Arbitrage
Finance hath no fury like a hedge fund hottie scorned. Such is the sound and fury of the film "Arbitrage", a debut feature from Nicholas Jarecki, the facile mind behind the documentary "The Outsider" which followed the respected director James Toback in his struggles.
In "Arbitrage" Richard Gere plays a shifty financier, one Robert Miller. Gere is as twinkly-eyed as ever here and also as silver-foxed as we might adore. This is no surprise, we've seen Gere in such roles before. From "Looking for Mr. Goodbar" (1977) Breathless (1983) to Internal Affairs (1990), Gere has trademarked his own brand of suave or schmaltzy menace. He is one actor that can actually sway as he's cutting a throat and get away with it. In his early days, a murder might just as well be a love scene. He was a post-Hitchcock hunk.
So Robert Miller is no stranger on a train. We are already acquainted. He has billions and comes across as a compassionate family man as he blows out some candles on his birthday cake. But as soon as he steps outside into the dark with a sheepish grin, he is with his young and moody mistress, Julie,(Laetitia Casta ) an upstart art dealer with few paintings. She also has a cake for him, but this one is iced with the violence of foreplay.

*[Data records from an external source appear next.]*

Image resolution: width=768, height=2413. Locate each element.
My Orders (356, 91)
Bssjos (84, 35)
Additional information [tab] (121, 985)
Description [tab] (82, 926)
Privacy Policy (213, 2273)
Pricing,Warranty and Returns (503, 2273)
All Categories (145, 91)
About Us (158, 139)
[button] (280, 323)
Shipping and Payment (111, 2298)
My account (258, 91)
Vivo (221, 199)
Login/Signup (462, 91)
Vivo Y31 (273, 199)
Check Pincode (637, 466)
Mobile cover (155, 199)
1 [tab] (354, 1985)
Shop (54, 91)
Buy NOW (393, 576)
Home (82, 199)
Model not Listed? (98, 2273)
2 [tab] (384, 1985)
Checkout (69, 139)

The action pulls you in from the get-go.
A few thrusts and rolls and Miller is back at work in his limo making the rounds on his smartphone: the conscientious breadwinner, both wolf and husband. And he is about to close a deal. Once in bed with his wife (Susan Sarandon) Gere again slinks away in sheep's clothing, this time late for a rendezvous with the needy Julie, who yells and sobs while Robert pleads the "obligations" angle. Robert cozies up to her and they decide to just escape for a lost weekend. Once on the dark highway, a drowsy Robert drives over the rail and the car flips over. Smashola. He somehow escapes. The magic verve is not in the fact that Gere is a creep here, but that he is still creepy after all these years. He can be your best friend on the beach, all warmth and joie de vivre or your worst enemy with black on black eyes, the sin of night. And he does this all in a seductive serenade that takes mere seconds.

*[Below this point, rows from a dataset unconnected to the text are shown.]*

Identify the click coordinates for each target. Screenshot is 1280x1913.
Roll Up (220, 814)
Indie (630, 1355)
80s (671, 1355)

Miller goes deeper and deeper into pathos and pain and the film is rich in its symbolism. Not only is Miller bleeding internally from the outrageous accident (no doctor required) and from his rat-like financial tactics but he dives lower and lower into the freight-elevator walls of a shuttered New York City to clean his dirty work. And he often leaves it in plain sight for others to see.
They see nothing wrong.
Gere knows just the right temper to give his man. He is pitch perfect if you can forgive one over-acted shouting match with Miller's daughter, (played by the eerie, Indie space-queen Brit Marling).

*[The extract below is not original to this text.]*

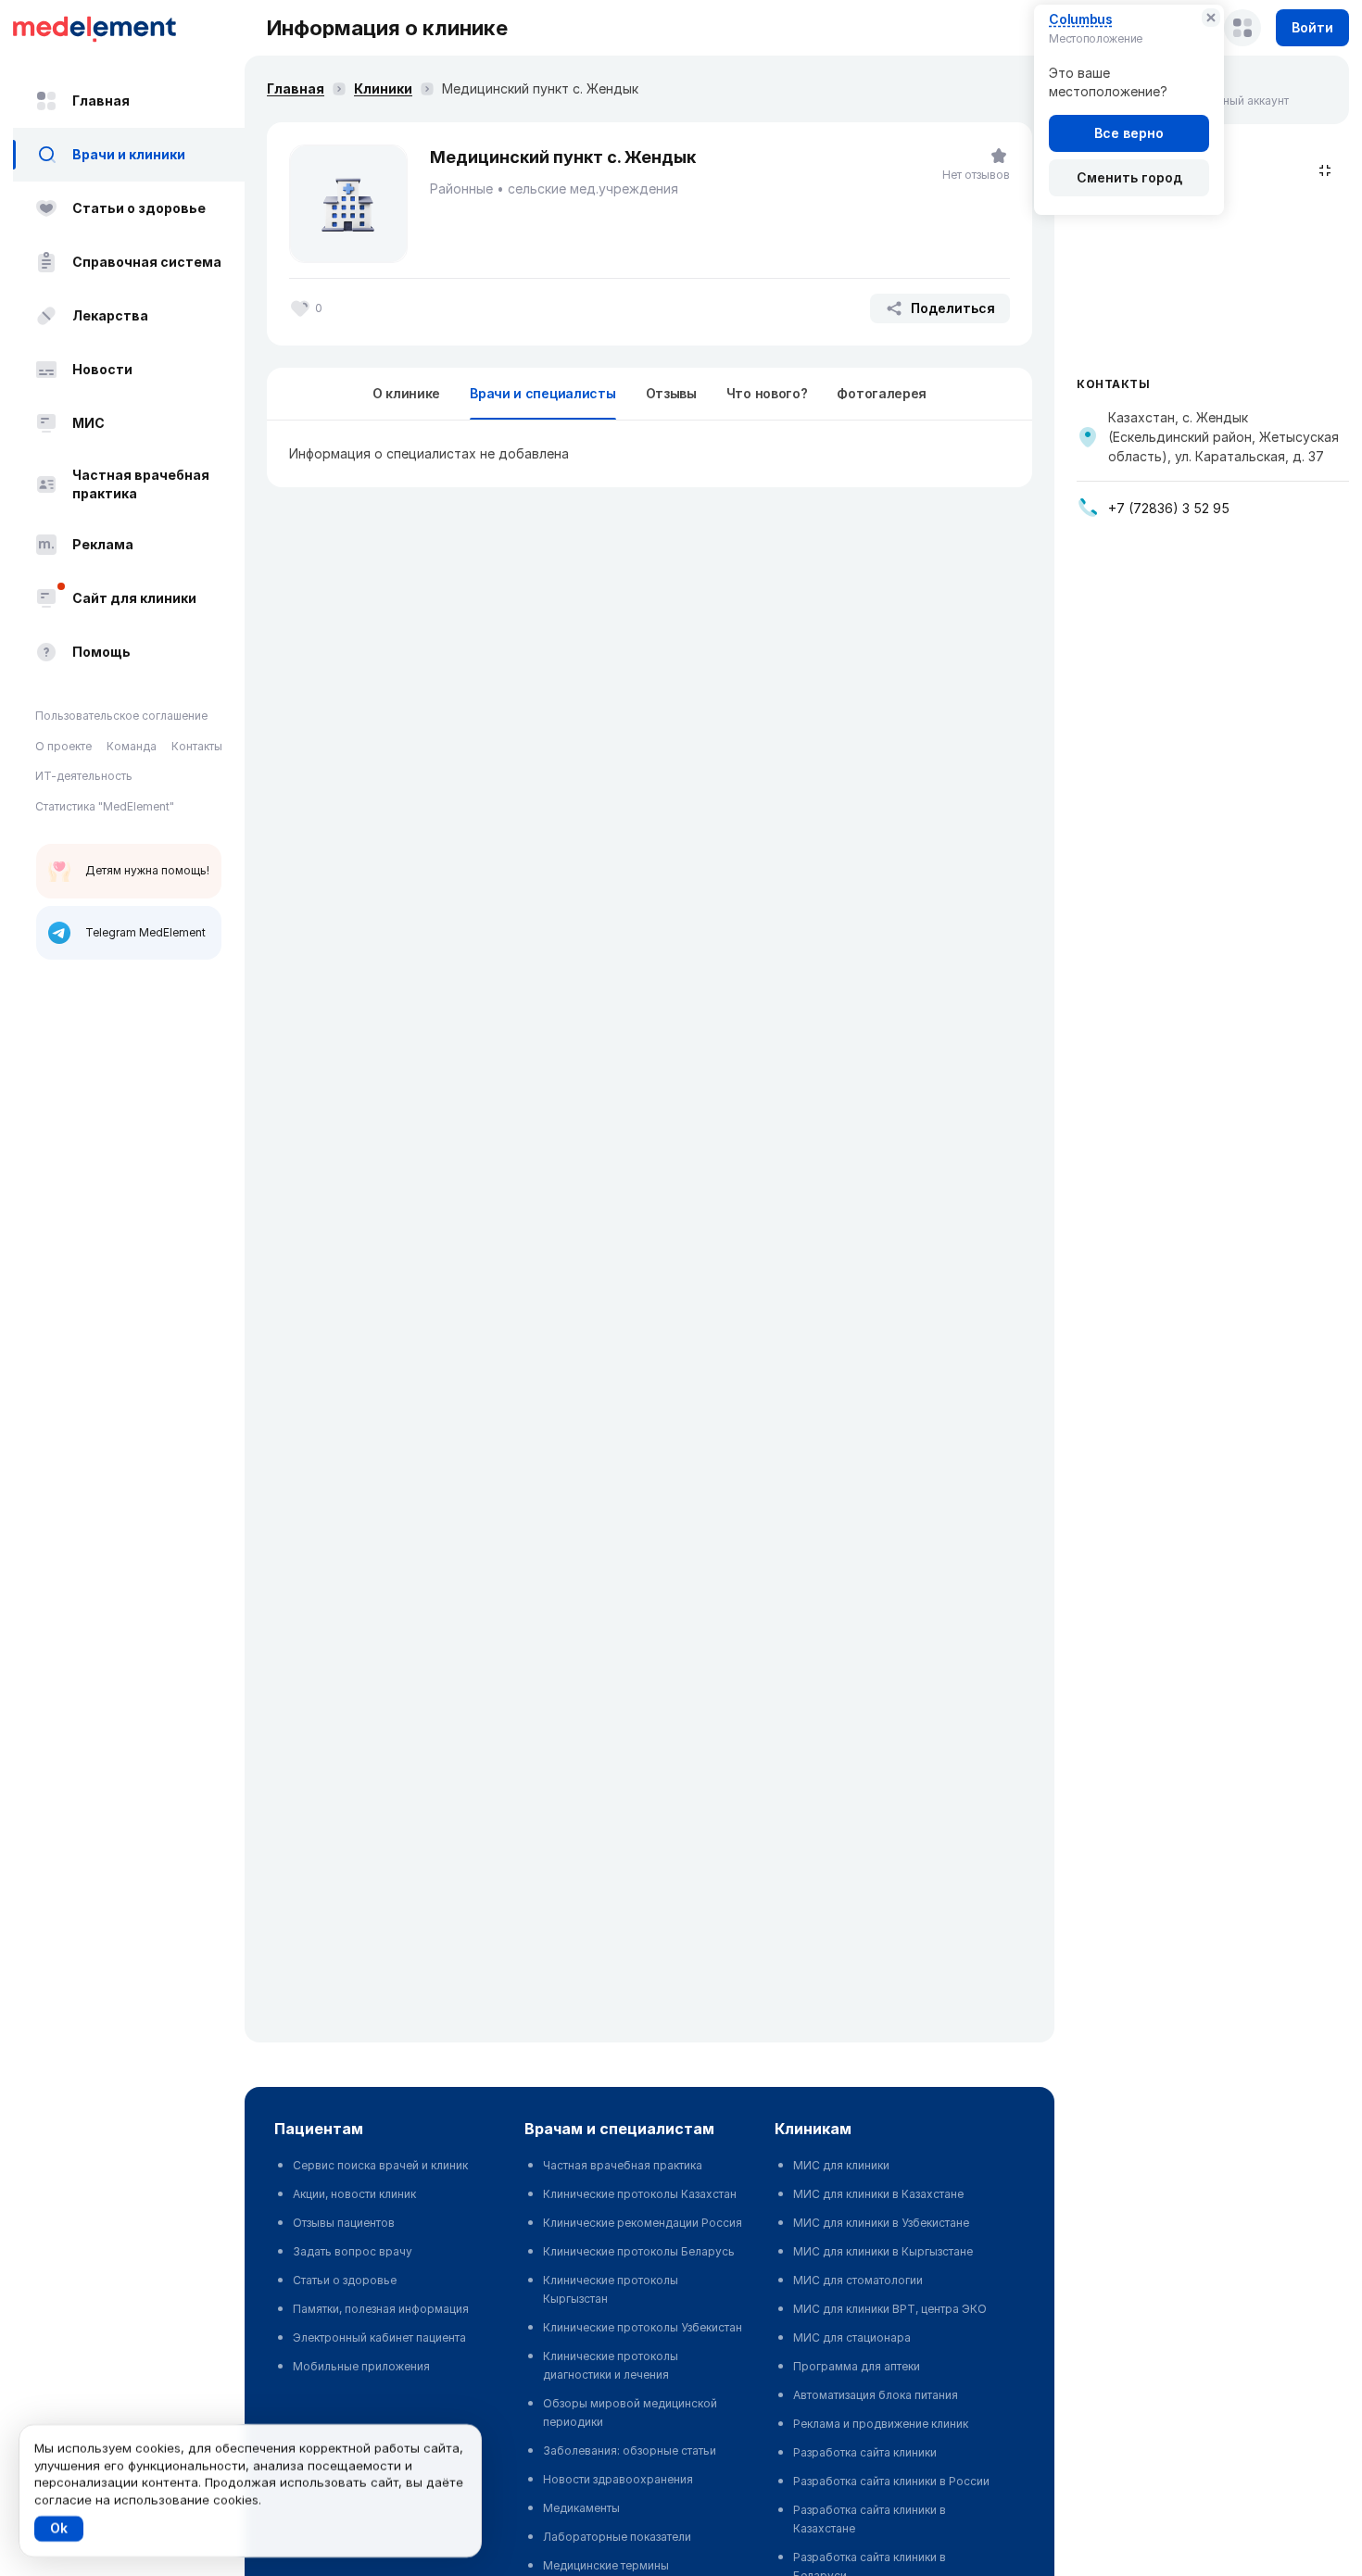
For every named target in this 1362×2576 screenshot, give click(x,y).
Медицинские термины (606, 2565)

Tim Roth also does well here as the detective possessing a quality of being just as selfish as Miller. He is always there: a human clothes -hanger. With his leering eyes and slumping gait, he is claustrophobic and annoying, where Robert Miller is a maestro of earnestness and charm. At one point when Miller's eyes go as dark as ink on a cancelled check, we are led to believe that Miller might go the route of a Macbeth or a King Lear as the twisted spleens of ambition catch up to Robert the Silver, his stomach now deflated.
But Zounds! This is, we see at last, a circle of vipers with Robert Miller, financier, philanthropist and family man in the center of it all, a Sunshine Sociopath.